News that Major League Baseball had reached a nearly $6 billion media deal with ESPN had not yet gone public when the league was again embroiled in round-the-clock negotiations for its next media package.
Last Monday, Fox Sports’ top executives — co-presidents Randy Freer and Eric Shanks and executive vice president Larry Jones — were in the midst of wall-to-wall meetings in New York City to try to retain a package with the league, with whom it has had a relationship since 1996.
Fox acted aggressively and told MLB that it wanted to maintain its current deal, which includes the World Series, one league championship series and the All-Star Game.
But there was a new element: MLB had told networks that it was considering merging the existing Fox and Turner packages. So, Fox’s new offer included Turner’s MLB package, which includes the rest of the playoffs. Instead of putting those games on Fox’s broadcast channel, it said it wanted to place those games on its planned all-sports channel, which it is calling Fox Sports 1, sources said.
MLB executives were intrigued. They listened as Fox Sports executives told MLB officials that they would switch Speed from a motorsports channel to an all-sports channel. But to do that, Fox needs programming, like MLB.
So Fox’s bid would be a mix. It would place the World Series and most of the league championship games on its broadcast network. The earlier playoff rounds and most regular-season games, including some Saturday “Game of the Week” telecasts, would be on the cable channel.
Sources close to the discussions said Fox’s initial offer last week was not high enough. The company was following ESPN, which set the market when it agreed to double the price of its package. That means that Fox would have to approach an average of $800 million a year for two available packages. Fox now pays $257.1 million for its package, while Turner pays $148.6 million for its package.
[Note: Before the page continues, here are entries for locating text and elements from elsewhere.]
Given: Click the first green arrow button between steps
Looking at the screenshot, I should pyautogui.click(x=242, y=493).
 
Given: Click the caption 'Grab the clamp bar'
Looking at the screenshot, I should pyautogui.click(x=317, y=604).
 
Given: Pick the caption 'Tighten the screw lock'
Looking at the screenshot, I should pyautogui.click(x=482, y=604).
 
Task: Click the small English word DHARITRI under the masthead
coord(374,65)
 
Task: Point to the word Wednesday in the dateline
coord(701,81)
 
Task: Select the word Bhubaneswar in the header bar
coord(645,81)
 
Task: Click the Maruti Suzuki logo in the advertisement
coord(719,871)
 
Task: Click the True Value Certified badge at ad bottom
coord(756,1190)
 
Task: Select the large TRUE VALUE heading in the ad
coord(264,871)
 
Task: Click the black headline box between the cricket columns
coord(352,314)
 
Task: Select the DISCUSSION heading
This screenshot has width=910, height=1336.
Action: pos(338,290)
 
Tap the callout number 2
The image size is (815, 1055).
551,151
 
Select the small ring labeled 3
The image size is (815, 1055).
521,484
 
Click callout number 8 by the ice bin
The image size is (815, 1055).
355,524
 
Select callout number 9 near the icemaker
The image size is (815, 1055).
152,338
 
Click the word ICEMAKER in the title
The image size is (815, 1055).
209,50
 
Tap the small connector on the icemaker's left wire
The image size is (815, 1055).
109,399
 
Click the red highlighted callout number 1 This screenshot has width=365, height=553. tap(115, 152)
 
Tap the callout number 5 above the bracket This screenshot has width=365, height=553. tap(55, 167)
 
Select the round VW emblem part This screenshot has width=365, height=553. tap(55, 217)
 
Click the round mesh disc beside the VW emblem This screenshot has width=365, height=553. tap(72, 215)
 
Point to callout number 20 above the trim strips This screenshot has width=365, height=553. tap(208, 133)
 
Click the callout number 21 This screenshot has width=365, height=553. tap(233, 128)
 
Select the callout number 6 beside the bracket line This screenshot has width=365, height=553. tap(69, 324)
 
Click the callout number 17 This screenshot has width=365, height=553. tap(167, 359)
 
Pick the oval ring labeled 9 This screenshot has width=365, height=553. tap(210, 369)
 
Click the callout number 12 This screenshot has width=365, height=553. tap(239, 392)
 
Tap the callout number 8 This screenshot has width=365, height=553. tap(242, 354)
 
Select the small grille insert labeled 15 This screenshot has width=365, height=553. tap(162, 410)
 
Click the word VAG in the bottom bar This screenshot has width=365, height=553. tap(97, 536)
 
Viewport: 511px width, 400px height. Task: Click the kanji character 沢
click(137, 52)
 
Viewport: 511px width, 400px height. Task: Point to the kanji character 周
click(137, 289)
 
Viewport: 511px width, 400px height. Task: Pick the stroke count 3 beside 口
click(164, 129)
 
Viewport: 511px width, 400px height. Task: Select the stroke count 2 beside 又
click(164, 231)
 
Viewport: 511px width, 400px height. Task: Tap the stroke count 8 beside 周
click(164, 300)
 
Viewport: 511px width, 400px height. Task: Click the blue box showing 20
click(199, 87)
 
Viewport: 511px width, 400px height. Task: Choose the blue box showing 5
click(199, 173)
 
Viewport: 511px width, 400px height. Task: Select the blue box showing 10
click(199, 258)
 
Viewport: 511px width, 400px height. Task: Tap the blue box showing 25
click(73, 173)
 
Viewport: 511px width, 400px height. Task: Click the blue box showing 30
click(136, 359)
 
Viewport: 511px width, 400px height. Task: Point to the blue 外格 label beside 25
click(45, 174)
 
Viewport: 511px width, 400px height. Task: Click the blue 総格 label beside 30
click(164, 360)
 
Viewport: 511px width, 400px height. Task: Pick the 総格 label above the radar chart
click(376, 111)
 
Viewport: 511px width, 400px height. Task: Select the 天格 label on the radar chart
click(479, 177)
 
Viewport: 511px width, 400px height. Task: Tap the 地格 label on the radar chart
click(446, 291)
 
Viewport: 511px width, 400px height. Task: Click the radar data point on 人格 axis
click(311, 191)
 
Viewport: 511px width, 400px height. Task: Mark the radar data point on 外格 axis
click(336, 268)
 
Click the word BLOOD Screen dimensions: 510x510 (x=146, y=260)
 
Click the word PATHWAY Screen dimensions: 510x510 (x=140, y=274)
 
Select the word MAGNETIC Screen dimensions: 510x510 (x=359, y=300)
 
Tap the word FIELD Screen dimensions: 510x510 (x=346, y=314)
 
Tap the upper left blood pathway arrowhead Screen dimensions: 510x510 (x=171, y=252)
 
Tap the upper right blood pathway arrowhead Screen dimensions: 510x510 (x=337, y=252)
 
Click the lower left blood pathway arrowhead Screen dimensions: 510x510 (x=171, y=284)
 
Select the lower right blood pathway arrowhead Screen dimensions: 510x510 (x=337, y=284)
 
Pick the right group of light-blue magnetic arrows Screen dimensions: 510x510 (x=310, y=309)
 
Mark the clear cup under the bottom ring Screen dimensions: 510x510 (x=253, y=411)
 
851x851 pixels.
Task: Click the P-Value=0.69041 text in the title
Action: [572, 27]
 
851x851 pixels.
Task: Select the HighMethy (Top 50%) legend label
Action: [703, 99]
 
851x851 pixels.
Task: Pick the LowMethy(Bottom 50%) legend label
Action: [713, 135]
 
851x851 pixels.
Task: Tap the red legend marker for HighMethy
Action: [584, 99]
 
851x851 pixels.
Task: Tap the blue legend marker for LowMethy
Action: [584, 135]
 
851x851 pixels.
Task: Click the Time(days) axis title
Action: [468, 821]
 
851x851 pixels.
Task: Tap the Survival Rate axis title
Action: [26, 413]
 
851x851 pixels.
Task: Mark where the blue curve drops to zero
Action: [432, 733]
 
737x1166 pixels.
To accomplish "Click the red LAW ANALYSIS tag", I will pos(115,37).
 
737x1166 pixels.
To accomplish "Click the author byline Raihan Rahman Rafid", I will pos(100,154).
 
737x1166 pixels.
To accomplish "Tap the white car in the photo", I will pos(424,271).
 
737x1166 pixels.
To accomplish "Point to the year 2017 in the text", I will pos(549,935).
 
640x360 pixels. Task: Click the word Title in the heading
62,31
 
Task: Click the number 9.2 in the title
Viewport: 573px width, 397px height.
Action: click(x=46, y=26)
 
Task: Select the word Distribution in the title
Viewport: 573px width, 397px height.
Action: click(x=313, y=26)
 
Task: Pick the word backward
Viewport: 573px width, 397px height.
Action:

Fox executives flew back to Los Angeles without a deal late last week. It was unclear whether Fox would be able to reach a deal.
But one thing is certain: It is not the sole bidder.
Multiple sources said Turner Sports’ top executives were in close contact with MLB last week to try to not only maintain its package but possibly pick up Fox’s.
Turner executives discussed a structure that looks a lot like its March Madness partnership with CBS. Turner has told MLB that it would put baseball’s biggest events, like the All-Star Game, the World Series and some league championship series games, on CBS. The remaining programming would go to TBS. This would return CBS to covering baseball for the first time since 1993. Over the past couple of months CBS Sports executives have reached out to MLB about their interest in the package and desire to carry the World Series and All-Star Game on their broadcast network.
Both plans would combine the current Fox and Turner packages into one package.
As of late last week, MLB had some decisions to make. It had to decide whether it wanted to combine Fox’s and Turner’s existing packages into one, or keep them separate.
And it had to figure out what kind of package it would give to its own cable channel, MLB Network.
As of late last week, NBC Sports still was in the picture and potentially could bid on both packages, which it would place on NBC and NBC Sports Network. Last week, an NBC insider described the mood inside the network’s Manhattan offices as that of an underdog in the bidding process. NBC Sports has not met internally to discuss an MLB offer in at least a week.
Meanwhile, executives at ESPN, which will carry one wild card playoff game as part of the new deal but has no postseason rights now, have told MLB that it is willing to pick up more playoff games if available. MLB already rebuffed an ESPN offer for the MLB playoffs, though, and the network is not expected to be a significant player in these negotiations.